The criminal complaint for “trading images of child pornography online in September 2010” was filed in May 2012. The charges in the complaint were a result of an “extensive investigation” into Sachtleben that included a forensic search of his “computer equipment and email accounts,” according to the Justice Department.
Agents would have been combing through Sachtleben’s equipment and email before the seizure of AP’s records. Did agents really not come across any evidence while conducting a search of his computer that suggested he not only was trading child pornography but also had leaked classified information? Did his name really only appear after they seized records?
The news of Sachtleben’s plea would appear to vindicate the Justice Department, particularly Deputy Attorney General James Cole, who took a lot of heat for signing off on the decision. This development, along with the revised guidelines for news media policies, would make it seem like reporters and press freedom groups have no reasonable basis for concern. However, the Reporters Committee for Freedom of the Press’ (RCFP) letter to the Justice Department sent on May 14, 2013, still highlights issues that do not go away because of this guilty plea.
The subpoena for information was not narrow in scope. The Justice Department had an obligation to inform and negotiate with AP unless they believed that would “pose a substantial threat to the integrity of the investigation.” The Justice Department did not balance interests—the interests of law enforcement and the interests of freedom of the press central to news gathering.
Though the Justice Department issued new guidelines for news media addressing these issues, RCFP has pointed out that the Justice Department is still able to seize any “relevant” records, not only records “essential” to the investigation. That gives the government broad authority to collect records of journalists.
While the Justice Department may have needed some of the phone records, it remains unclear what effort the Justice Department undertook to obtain the information from alternative sources before seizing the broad array of journalists’ records.
This is why there needs to be a federal media shield law, one that establishes a process that forces the government to argue in court that it should be authorized to seek records for any leak or other criminal investigation it believes it needs to successfully prosecute offenses.
Additional Thoughts on Sachtleben’s Case
Sachtleben pled guilty to violating the Espionage Act and, like Pvt. Chelsea Manning, the government will secure a conviction by simply pointing out that he violated non-disclosure agreements and the information was classified and its release could have been potentially damaging to the United States. It does not mean there was any damage. In fact, although the case involved the exposing of a double agent that may have put intelligence operations at risk, it does not seem that Sachtleben leaked information that exposed that double agent’s identity. Someone else not charged and prosecuted was responsible for disclosing that sensitive information.
The eight previous leakers who were charged with violating the Espionage Act under Obama are: former NSA contractor Edward Snowden, former NSA employee Thomas Drake, former FBI linguist Shamai Leibowitz, Private Chelsea Manning, former State Department employee Stephen Kim, former CIA officer Jeffrey Sterling, former CIA officer John Kiriakou and former government contractor James Hitselberger. [Hitselberger’s leak was not a leak to media but a leak to a library or archive.
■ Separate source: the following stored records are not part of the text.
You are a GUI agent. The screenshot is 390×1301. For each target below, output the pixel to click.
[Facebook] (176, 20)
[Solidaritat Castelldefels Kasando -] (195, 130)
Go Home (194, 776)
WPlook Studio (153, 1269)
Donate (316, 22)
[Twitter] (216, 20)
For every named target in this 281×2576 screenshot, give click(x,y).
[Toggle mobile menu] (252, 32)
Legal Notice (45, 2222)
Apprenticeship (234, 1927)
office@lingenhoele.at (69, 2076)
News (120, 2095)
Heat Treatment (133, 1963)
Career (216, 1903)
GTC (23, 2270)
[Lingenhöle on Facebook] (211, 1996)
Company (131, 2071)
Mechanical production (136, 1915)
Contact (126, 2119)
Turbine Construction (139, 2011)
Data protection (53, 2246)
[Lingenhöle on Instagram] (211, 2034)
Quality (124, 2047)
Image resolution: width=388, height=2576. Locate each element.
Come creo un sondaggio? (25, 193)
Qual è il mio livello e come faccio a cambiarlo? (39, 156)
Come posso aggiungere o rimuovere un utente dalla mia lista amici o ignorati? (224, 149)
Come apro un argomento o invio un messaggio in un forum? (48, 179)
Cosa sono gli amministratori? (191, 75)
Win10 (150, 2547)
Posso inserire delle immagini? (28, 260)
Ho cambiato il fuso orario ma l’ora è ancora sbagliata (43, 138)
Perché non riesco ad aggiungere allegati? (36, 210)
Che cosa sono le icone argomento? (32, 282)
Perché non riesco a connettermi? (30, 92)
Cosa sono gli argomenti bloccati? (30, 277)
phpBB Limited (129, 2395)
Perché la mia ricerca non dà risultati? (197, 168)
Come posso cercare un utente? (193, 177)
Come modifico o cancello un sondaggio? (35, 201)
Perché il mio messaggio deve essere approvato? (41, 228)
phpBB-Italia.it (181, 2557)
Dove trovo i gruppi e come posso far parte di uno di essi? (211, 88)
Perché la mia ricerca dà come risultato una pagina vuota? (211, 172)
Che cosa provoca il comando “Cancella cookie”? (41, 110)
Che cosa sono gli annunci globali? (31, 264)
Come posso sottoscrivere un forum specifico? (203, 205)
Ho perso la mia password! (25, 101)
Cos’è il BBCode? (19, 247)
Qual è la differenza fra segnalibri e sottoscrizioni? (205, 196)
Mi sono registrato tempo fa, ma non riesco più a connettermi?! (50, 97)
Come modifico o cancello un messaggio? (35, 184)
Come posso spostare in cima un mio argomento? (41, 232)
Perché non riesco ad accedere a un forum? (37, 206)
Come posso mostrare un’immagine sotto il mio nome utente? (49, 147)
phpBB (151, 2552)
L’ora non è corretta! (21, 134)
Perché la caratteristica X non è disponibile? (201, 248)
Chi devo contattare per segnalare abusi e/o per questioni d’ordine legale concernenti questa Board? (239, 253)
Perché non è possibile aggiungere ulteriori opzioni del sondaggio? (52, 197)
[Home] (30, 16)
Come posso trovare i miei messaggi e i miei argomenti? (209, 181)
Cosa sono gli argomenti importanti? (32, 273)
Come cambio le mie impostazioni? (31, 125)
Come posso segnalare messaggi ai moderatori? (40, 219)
Oftentimes, he is excluded in media coverage of Obama’s prosecutions of leakers.]
The Espionage Act is a World War I-era law that was never intended to be used as a law to prosecute leaks. Yet, in Sachtleben’s case and previous cases, the Justice Department has transformed it into a de facto Official Secrets Act, a law against leaks which the Congress has never passed.
Currently, there is no process for a leaker to argue that he or she had “good faith” or good intentions when providing information to a media organization. That creates pressure for defendants to plead guilty to Espionage Act charges and not fight them by going to trial.